Leinier Savón Pineda

Personal information
- Born: 21 March 1989 (age 37) Guantánamo, Cuba

Sport
- Country: Cuba
- Sport: Sprinting, long jump

Medal record
Track and field
Summer Paralympics
| Gold medal – first place | 2016 Rio de Janeiro | 100 metres T12 |
| Gold medal – first place | 2016 Rio de Janeiro | 200 metres T12 |
World Championships
| Gold medal – first place | 2015 Doha | 100m T12 |
| Gold medal – first place | 2015 Doha | 200m T12 |
| Gold medal – first place | 2017 London | 100m T12 |
Parapan American Games
| Gold medal – first place | 2015 Toronto | 100m T12 |
| Gold medal – first place | 2015 Toronto | 200m T12 |
| Gold medal – first place | 2019 Lima | Long jump T11/12 |
| Silver medal – second place | 2015 Toronto | Long jump T11/12 |
| Bronze medal – third place | 2019 Lima | 100m T12 |

= Leinier Savon Pineda =

Cuban Paralympic sprinter

Leinier Savón Pineda (born 21 March 1989) is a Cuban visually impaired sprinter and long jumper.
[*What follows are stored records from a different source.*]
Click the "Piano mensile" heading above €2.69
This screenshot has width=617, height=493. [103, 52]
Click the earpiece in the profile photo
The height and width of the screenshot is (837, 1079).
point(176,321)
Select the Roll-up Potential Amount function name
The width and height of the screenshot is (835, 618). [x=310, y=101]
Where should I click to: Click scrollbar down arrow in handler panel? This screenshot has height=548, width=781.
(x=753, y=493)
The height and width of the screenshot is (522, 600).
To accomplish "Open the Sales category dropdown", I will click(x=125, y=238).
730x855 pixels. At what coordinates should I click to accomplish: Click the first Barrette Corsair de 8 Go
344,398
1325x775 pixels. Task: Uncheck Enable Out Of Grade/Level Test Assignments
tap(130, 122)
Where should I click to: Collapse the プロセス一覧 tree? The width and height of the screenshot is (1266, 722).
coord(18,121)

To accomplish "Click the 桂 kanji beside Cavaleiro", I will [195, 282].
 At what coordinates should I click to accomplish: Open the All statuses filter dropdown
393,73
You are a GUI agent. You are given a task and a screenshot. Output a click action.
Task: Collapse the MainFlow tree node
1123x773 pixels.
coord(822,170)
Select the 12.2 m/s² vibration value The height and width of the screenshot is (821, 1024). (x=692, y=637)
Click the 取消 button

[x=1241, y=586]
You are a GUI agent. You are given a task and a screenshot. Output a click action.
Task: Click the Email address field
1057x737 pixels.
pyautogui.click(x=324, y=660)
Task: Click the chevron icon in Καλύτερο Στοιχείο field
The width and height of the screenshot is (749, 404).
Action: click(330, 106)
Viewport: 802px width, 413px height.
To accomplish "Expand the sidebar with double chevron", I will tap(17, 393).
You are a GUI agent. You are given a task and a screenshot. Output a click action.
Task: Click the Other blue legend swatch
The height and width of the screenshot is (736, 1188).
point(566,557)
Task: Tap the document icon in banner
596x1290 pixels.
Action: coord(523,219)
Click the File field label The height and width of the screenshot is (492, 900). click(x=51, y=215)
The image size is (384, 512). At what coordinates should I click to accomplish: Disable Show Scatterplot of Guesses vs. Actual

He made his international debut in 2014 and earned two gold medals in the 2016 Summer Paralympics. He is the cousin of heavyweight boxer Félix Savón.

==Early life==
Savon Pineda was born visually impaired but was unable to be officially diagnosed until he was more than a year old. During the wait, his mother enrolled him in a sports area but was unable to enter the School of Sports Initiation due to his height. As well, after finishing high school he was unable to enlist due to his visual impairment.

==Career==
Savon Pineda joined the Cuban national team in 2012, with whom he won the men's 100m and 200m T12 at the 2015 IPC Athletics World Championships and the men's 100m and 200m T12 at the 2015 Parapan American Games. He also set a new Americas record during the Championships with a time of 22.14. Following the Championship, Savon Pineda qualified for the 2016 Summer Paralympics, where he won two more gold medals in the men's 100m T1 and 200m T12. The following year, Savon Pineda took home another gold medal in the Men's 100m T12 at the 2017 World Para Athletics Championships.

==Personal life==
Savon Pineda is the cousin of heavyweight boxer Félix Savón.